Ralph Milne Farley (actually Roger Sherman Hoar) wrote
a trio of novels, the Radio Man series, in the 1920s, set on Venus which
were very very reminiscent of Burroughs Martian stories. From
there, he'd written an alien invasion novel that tied to his Venus trilogy,
and eventually returned in the late '30s to a couple of Radio Man adventures.
Along the way, he wrote an inner world novel titled The
Radio Flyers Essentially, the story is that a Chicago newspaperman
sends a couple of intrepid aviators, Eric Redmond and Angus Selkirk to
fly to the north pole and back.
Now, there'd been expeditions to the pole before, but
this was the 1920s, when people were inventing new aircraft every other
week and were always in the news for flying from one place to another place.
It was the age of Charles Lindbergh and Amelia Earhardt.
Things don't go so well, because once they reach the polar
region, they get lost. Even worse, they crash.
Separated Eric drifts on the ice floes. But instead of freezing to
death, he finds themselves entering warmer waters. Their ice
melts, he makes it to shore, and there he discover Vikings and Cavemen.
The Vikings are Christian settlers of Greenland, whose
ship had drifted into the interior world. The Cavemen are actually
inuit. Or more precisely, they're the ancestors of the Inuit people,
who according to this, were originally inner world dwellers who drifted
into the frigid outer world and adapted.
Eric, who knows a bit of Swedish, manages to communicate
with the Norsemen, hooks up with the local beauty queen/chief's daughter,
Helga, rescuing her from some cavemen. It turns out that the
girl is accident prone: At one point, a giant pterodactyl tries to fly
off with her, and at another point, a seven foot ape man tries to abduct
her, if that's not bad enough, traitorous Vikings want her for themselves,
so its just as well Eric is around. They get captured, they escape,
Eric figures out Hess inside the world. There are woolly mammoths,
glyptodonts and giant sloths, life is pretty primitive. Luckily,
there's a bright interior sun to keep everything lit.
Angus shows up in the airplane, having had his own adventures,
and the two friends have a reunion. Of course, Helga gets lost
again, and more adventures happen. She's abducted by a pterodactyl
but manages to kill it herself. Angus hooks up with Astroo, a Skraeling
Princess, which is good, but their airplane runs out of gas, which is bad.
They decide to build hang gliders, using pterodactyl leather for their
material.
Then they hook up with Helga's Norse people, but that
gets complicated, because there's a big battle with the Skraelings, and
some ambitious Vikings side with the Skraelings so that they make themselves
the rulers of the Vikings.
Eventually, everything works out though, and Angus and
Eric settle down to a happy life with their savage Princesses and adapt
to this new world quite nicely. So much for the Radio Flyers.

> [Material provided]:
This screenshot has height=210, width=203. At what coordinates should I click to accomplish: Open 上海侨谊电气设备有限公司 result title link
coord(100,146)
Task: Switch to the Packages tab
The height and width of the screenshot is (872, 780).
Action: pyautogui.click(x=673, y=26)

--

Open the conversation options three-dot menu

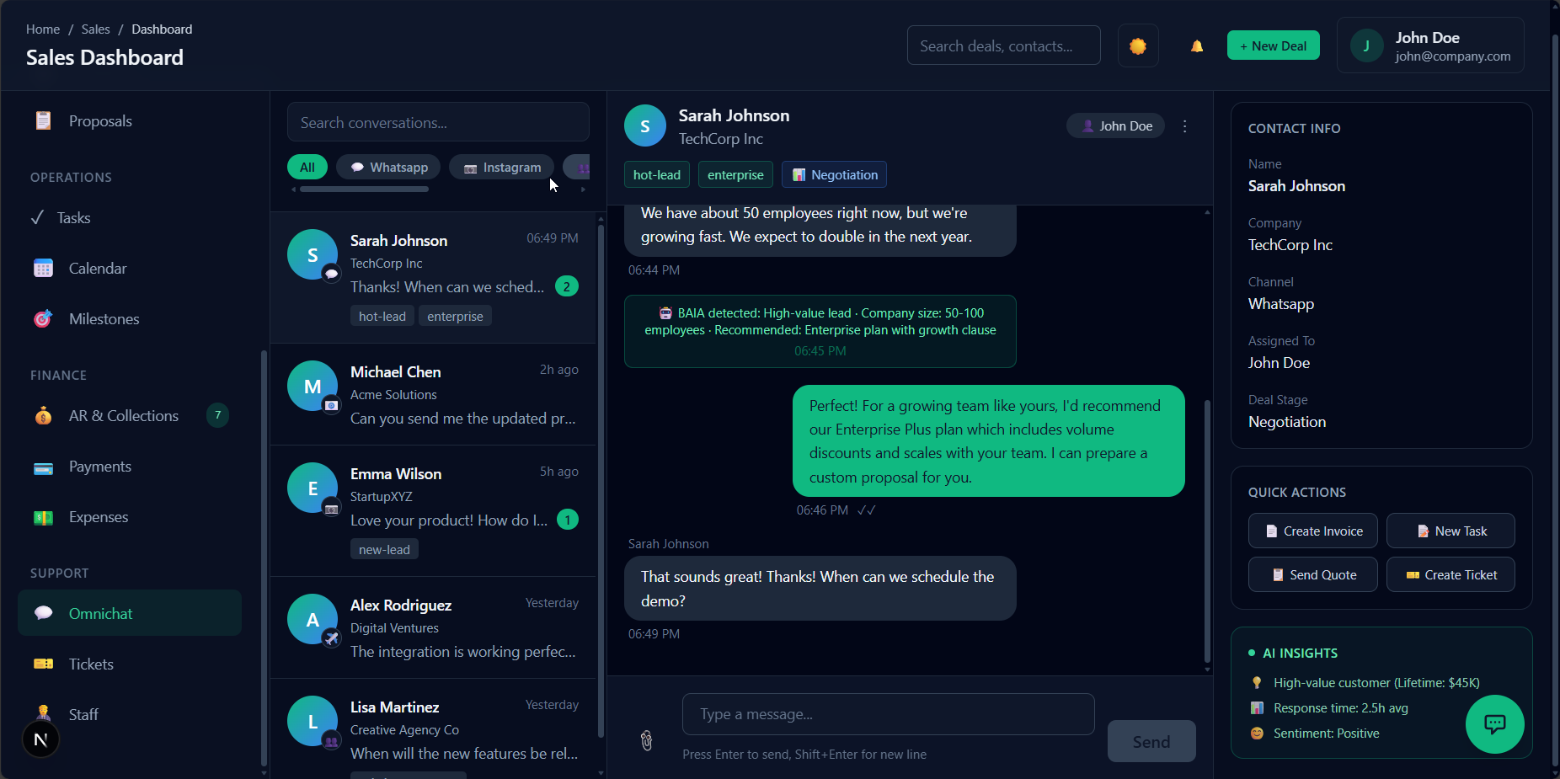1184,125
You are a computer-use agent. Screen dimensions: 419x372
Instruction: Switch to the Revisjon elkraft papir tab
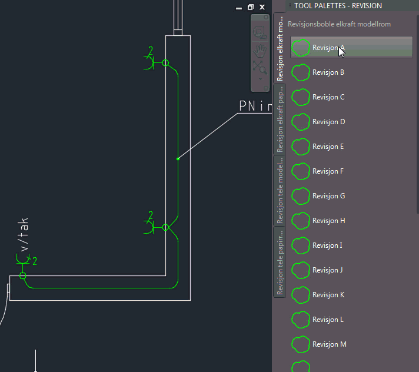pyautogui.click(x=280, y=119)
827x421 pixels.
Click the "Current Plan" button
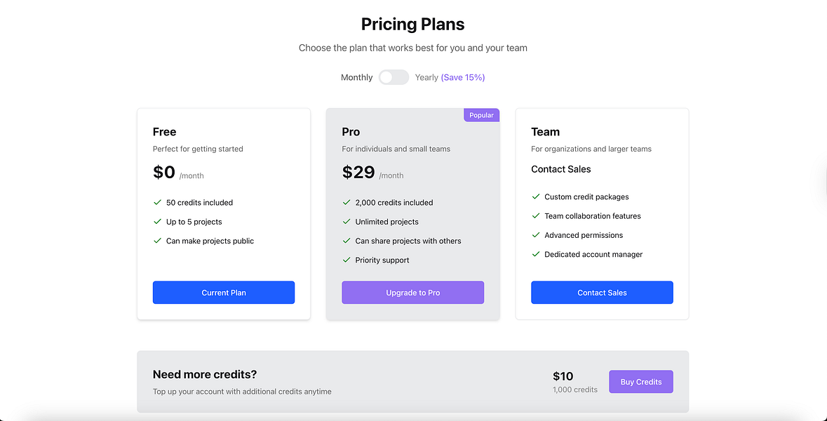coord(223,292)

> [Objective]:
Reproduce word for word the passage of the Radio Flyers summary that begins at the words "They decide to" and stops after "the Radio Flyers.". Work only from the Radio Flyers summary, not from the records.

> [Solution to this problem]:
They decide to build hang gliders, using pterodactyl leather for their
material.
Then they hook up with Helga's Norse people, but that
gets complicated, because there's a big battle with the Skraelings, and
some ambitious Vikings side with the Skraelings so that they make themselves
the rulers of the Vikings.
Eventually, everything works out though, and Angus and
Eric settle down to a happy life with their savage Princesses and adapt
to this new world quite nicely. So much for the Radio Flyers.